Kudos to Mi Pueblo, a grocery store that caters to Hispanic shoppers, for abiding by federal law. At least, I give it kudos. The Unions are fighting mad:
The Bay Area’s biggest Latino grocery chain is trying to avert a threatened boycott after it began checking the immigration status of all its new hires through a federal work-verification program.
“This is a decision that doesn’t come easily,” said spokeswoman Perla Rodriguez of the 21-store Mi Pueblo Foods chain. “The immigrant community, that’s the core of who we are.”
The company joined the E-Verify network a few weeks ago at the recommendation of the Department of Homeland Security, which uses the database to inform companies if their prospective employees are living and working in the country legally, Rodriguez said.
A union that has been trying to organize the chain’s 3,300 workers is planning to protest Thursday morning outside the company’s original San Jose store and also threatening a customer boycott.
“I don’t see what the benefit is to them, as an employer or a PR-type thing,” to check the immigration status of the mostly Latino workforce, said spokesman Mike Henneberry of United Food and Commercial Workers Local 5. “It’s voluntary. They don’t have to do it.”
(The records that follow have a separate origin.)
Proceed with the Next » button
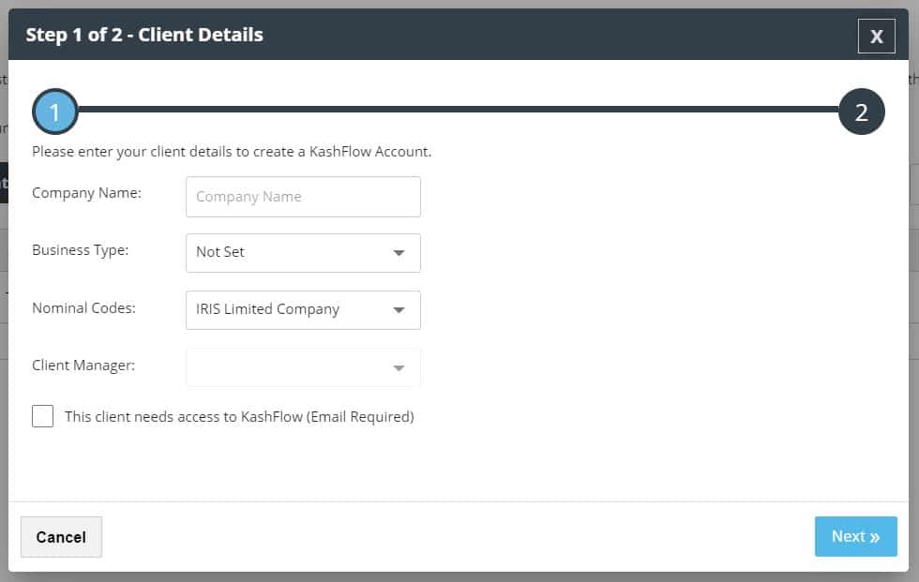919x582 pixels. click(x=855, y=537)
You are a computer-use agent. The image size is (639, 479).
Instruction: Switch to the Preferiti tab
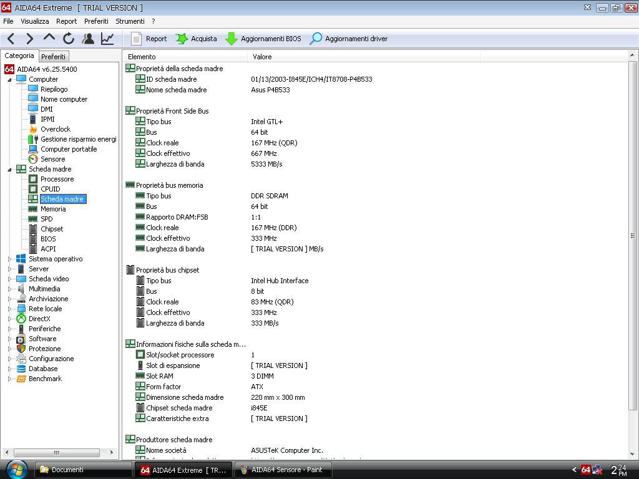click(53, 57)
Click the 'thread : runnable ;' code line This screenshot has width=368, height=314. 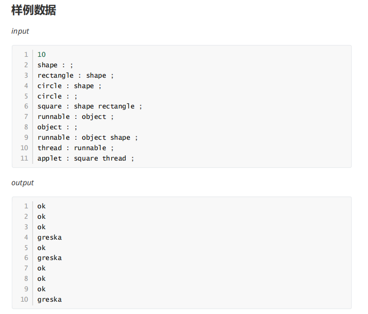76,148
Maybe I’m terribly hampered by an excess of logic, but I do not understand Union support for illegal workers. Every illegal worker takes a job away from a legal American worker. In addition, because so many legal workers are paid under the table, they also exert downward pressure on wages. As an American union member, I would be hacked off that my union dues are being used to benefit people who come here illegally to take my job.